2) The capacity to engage in critical dialogue (purpose aligned discourse
grounded in open-heartedness, open-mindedness, good will and mutual
trust and respect - Smaling 2008) in the research language that is current
in ones field.
NURTURING SUBJECTIVITY, INDIVIDUALITY AND UNIQUENESS
The interpretation of ‘what needs to be done’ and hence the way in which an
‘object of study can be done justice to’ is determined by subjective choice.
Reality is complex and it can be known and changed, in many different
ways.
Even when a fixed research protocol is used (following convention as
accepted by a certain research community), applying that protocol is a
choice, i.e. a subjective decision.
Human beings are individual and unique, hence researchers’ choices may
differ even when research question and research process seem similar.
Questions of validity, reliability, trustworthiness and ethics may be
answered differently by different individuals and yet those answers
could, in all their diversity all be genuine, true and legitimate.
Regardless whether a fixed research protocol is adopted or whether the
research process is allowed to emerge iteratively in alignment with purpose,
documenting the rationale and process of research choices is a subjective
endeavour.

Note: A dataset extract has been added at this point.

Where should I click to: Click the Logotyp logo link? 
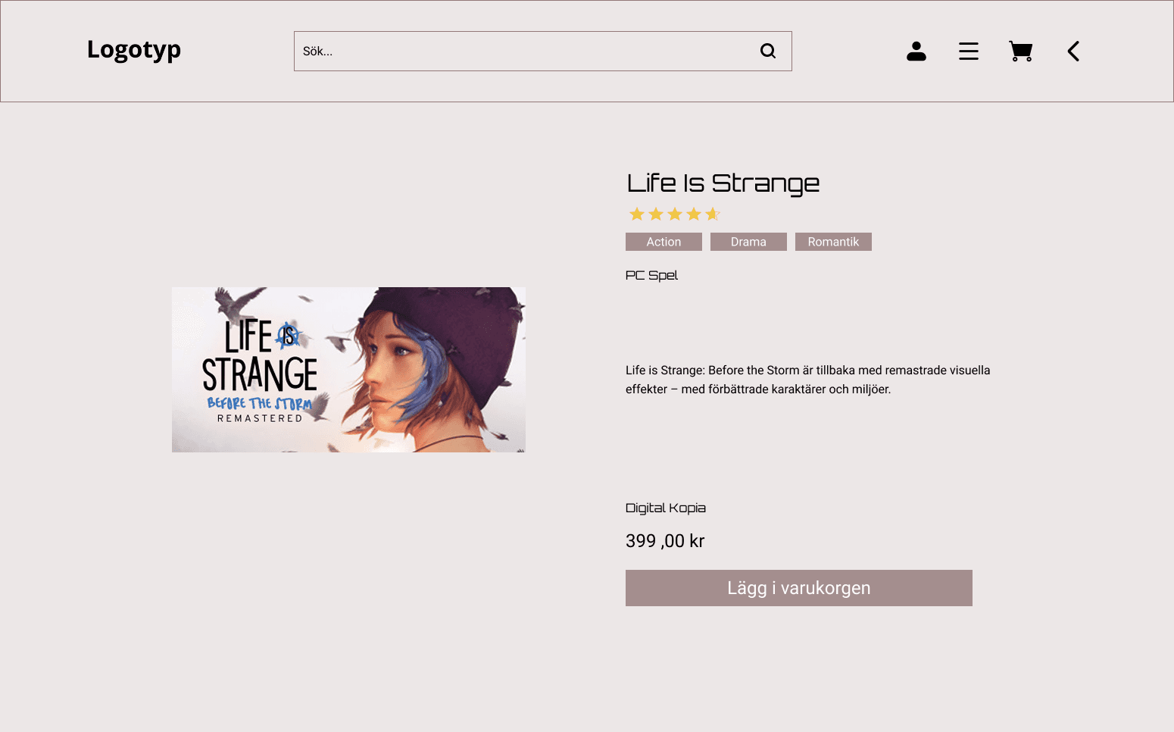coord(134,50)
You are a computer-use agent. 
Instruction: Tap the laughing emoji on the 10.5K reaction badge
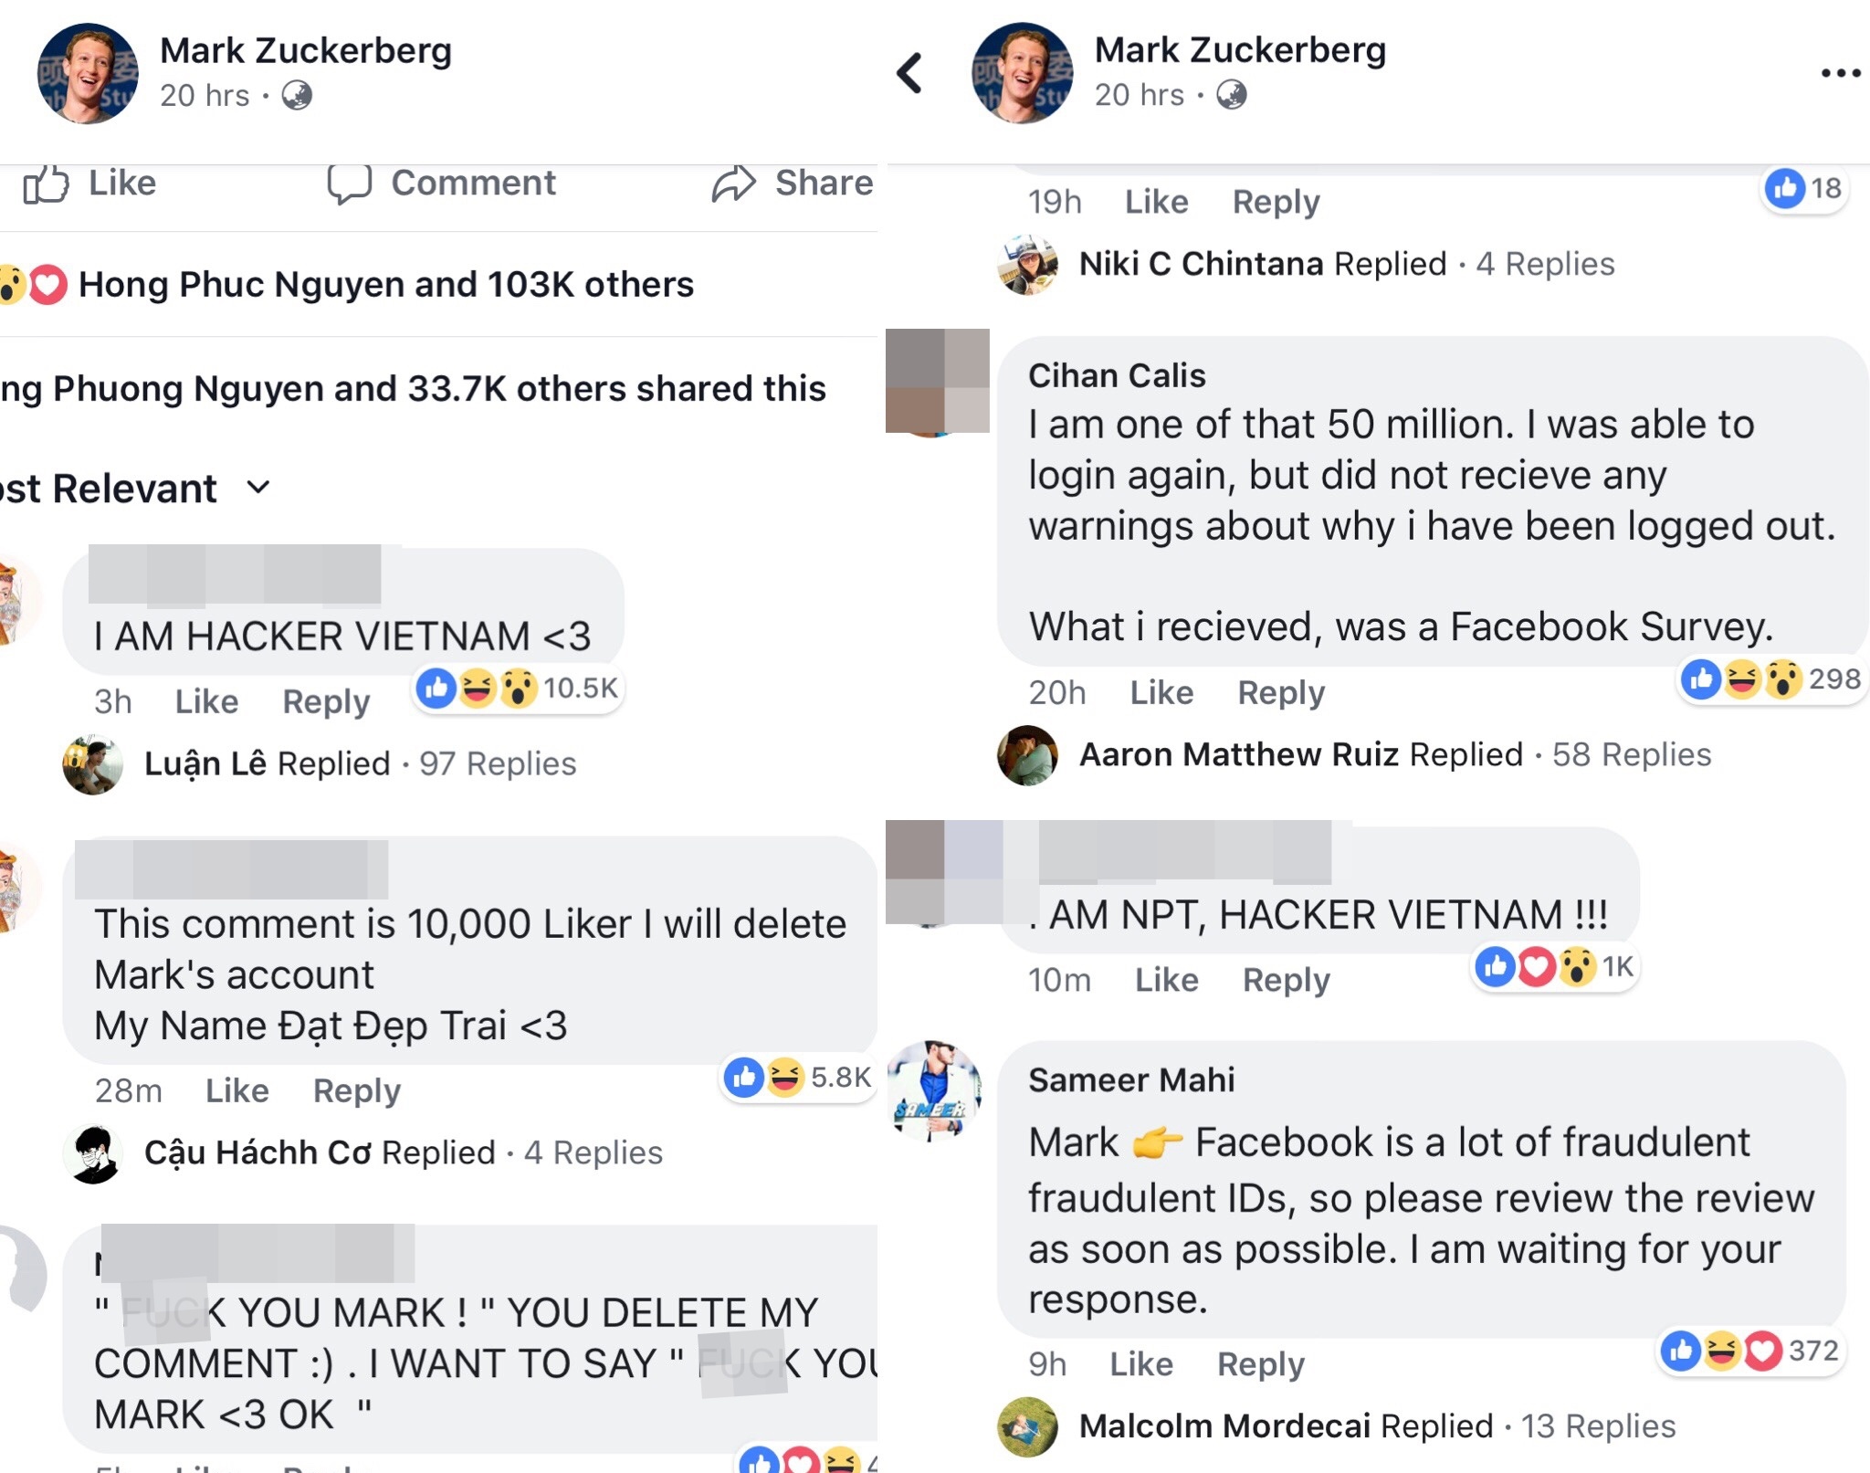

Research discourse (and research education) has to honour and
nurture subjectivity, individuality and uniqueness.
CAVEAT: CAN WE REALLY SEE OURSELVES?
In order to create the opportunity for researcher excellence to
emerge and mature, it seems we need to let go of the concept
of failure and the mind set it is embedded in and stands for.
However, there will be resistance to such a stance because of
the fallibility of human knowledge and definitely when that
knowledge has to include knowledge of the self. In order to own
our story, we have to really see ourselves. Is that possible?

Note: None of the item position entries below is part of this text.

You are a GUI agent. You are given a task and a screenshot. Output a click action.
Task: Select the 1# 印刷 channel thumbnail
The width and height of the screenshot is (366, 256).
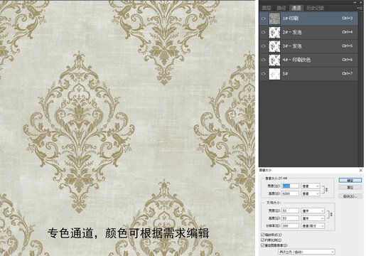tap(274, 18)
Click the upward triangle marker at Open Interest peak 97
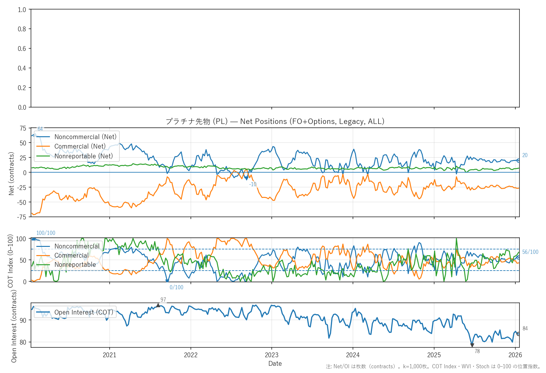 (x=158, y=305)
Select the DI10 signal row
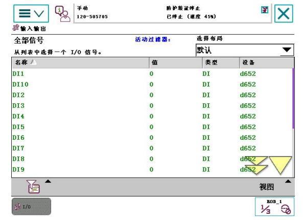Image resolution: width=303 pixels, height=220 pixels. (x=152, y=84)
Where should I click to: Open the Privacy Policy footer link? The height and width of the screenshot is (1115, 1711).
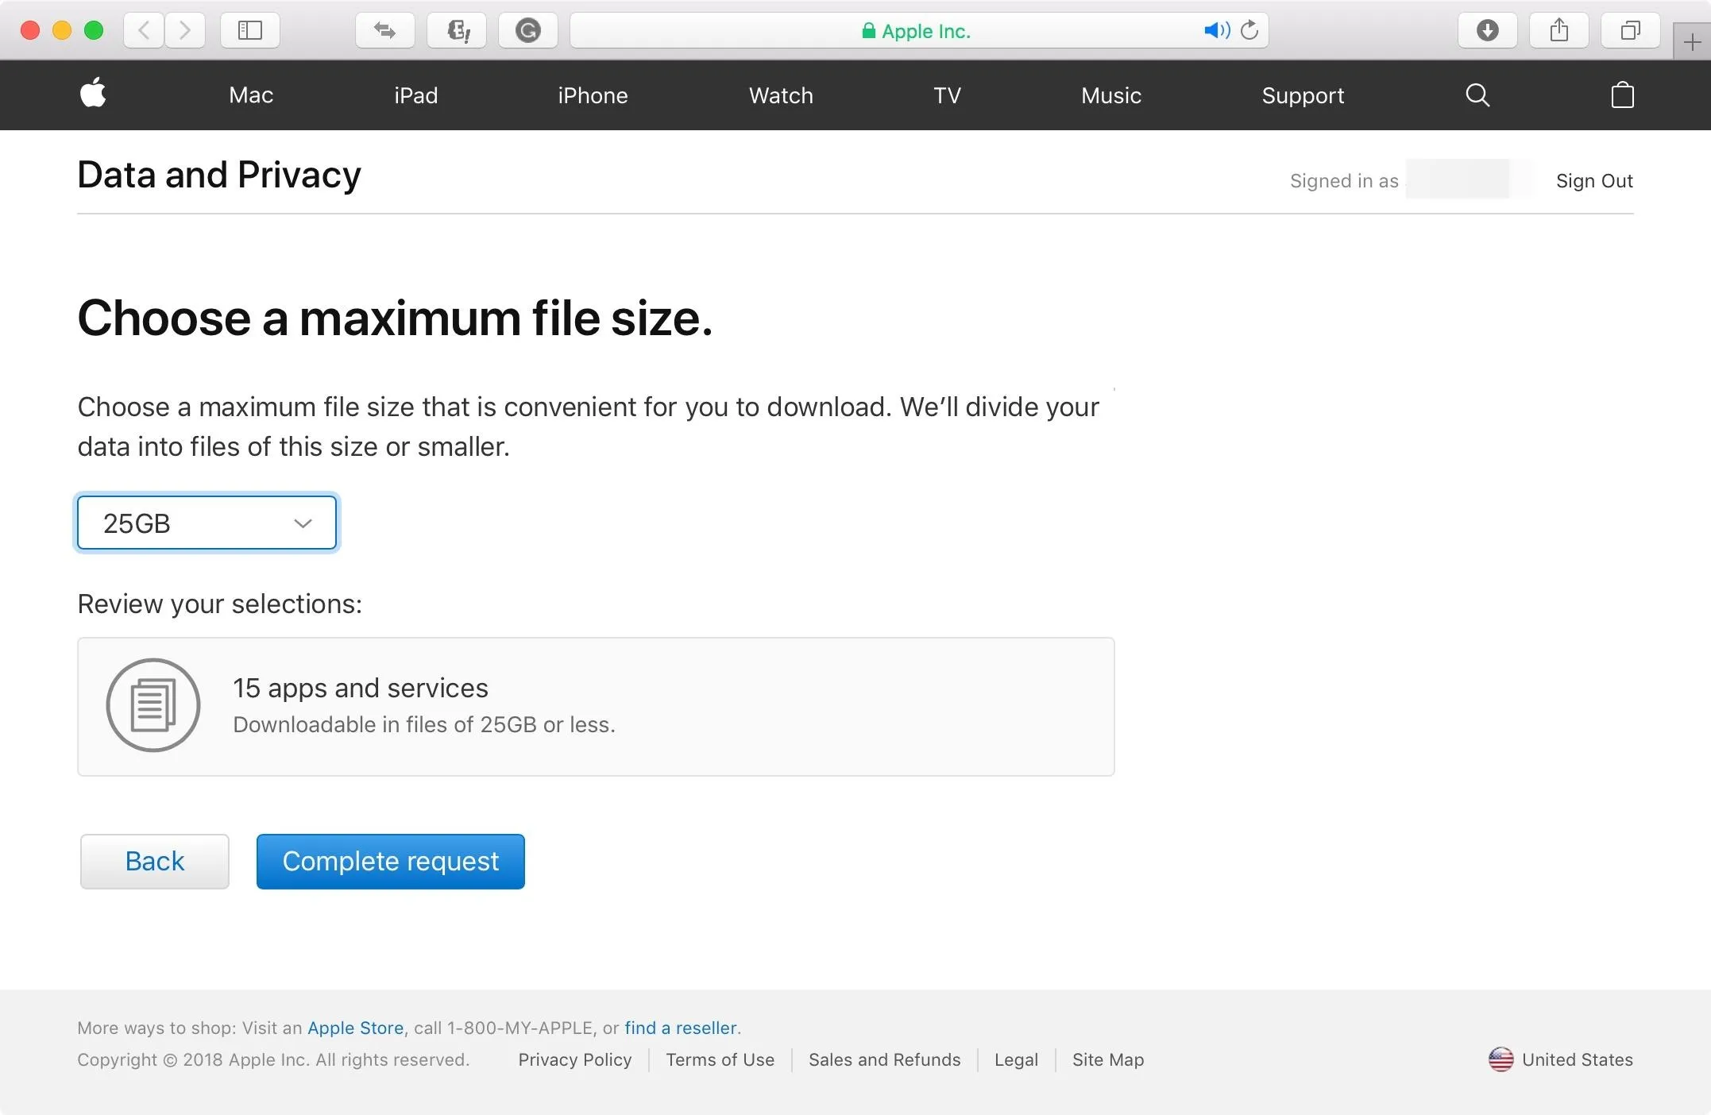point(574,1059)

Confirmation bias, cognitive dissonance are accepted realities.
The more intelligent and creative people are, the more they can
fool themselves. How do we protect ourselves and each other
from such ‘bias’?
WHAT IT TAKES…..TRUTH, COURAGE AND HUMILITY
There are always the facts:
Congruence as marker.
Dialogical Inter-subjectivity with the shared agreement on a purpose guiding
the processes of awareness and dialogue.
Beware / raise alarm when the story is too coherent
In research for change, researchers change too. Human beings are complex,
have many aspects and are always in a process of de-fragmentation: a
research for social change like ICT4D processes ideally would be, will
accelerate and intensify internal in-coherence in both researchers and
participants. Without this creative chaos, no newness would be able to
emerge, but that means that the human beings involved have to hold their
identity ‘lightly’.
Commitment for the truth is paramount, more important than loyalty towards
people, places, things, times and event.
Such commitment to truth requires courage and humility and such personal
growth is a never ending process.
CONCLUDING REMARKS
So how personal does it get? It has become clear that the more open
researchers can be about themselves yourself, (grounded in
awareness), and the more open - minded and open hearted in
dialogue, the better they can share what there is to learn with all
their knowledge communities.
Maybe all the talk about failure is so attractive because it creates the
space not only for the emergent and unpredictable nature of
research processes but also because it acknowledges the
uniqueness, individuality and subjectivity of researchers. Admitting
and sharing failure could be grounded in a defiance of the ‘protocol’
(the subtext of the unexamined and unquestioned mainstream
paradigm) and hence a cry for freedom and a demand for the
opportunity to deliver excellence. But just defying the protocol is not
doing us, our intentions and efforts justice.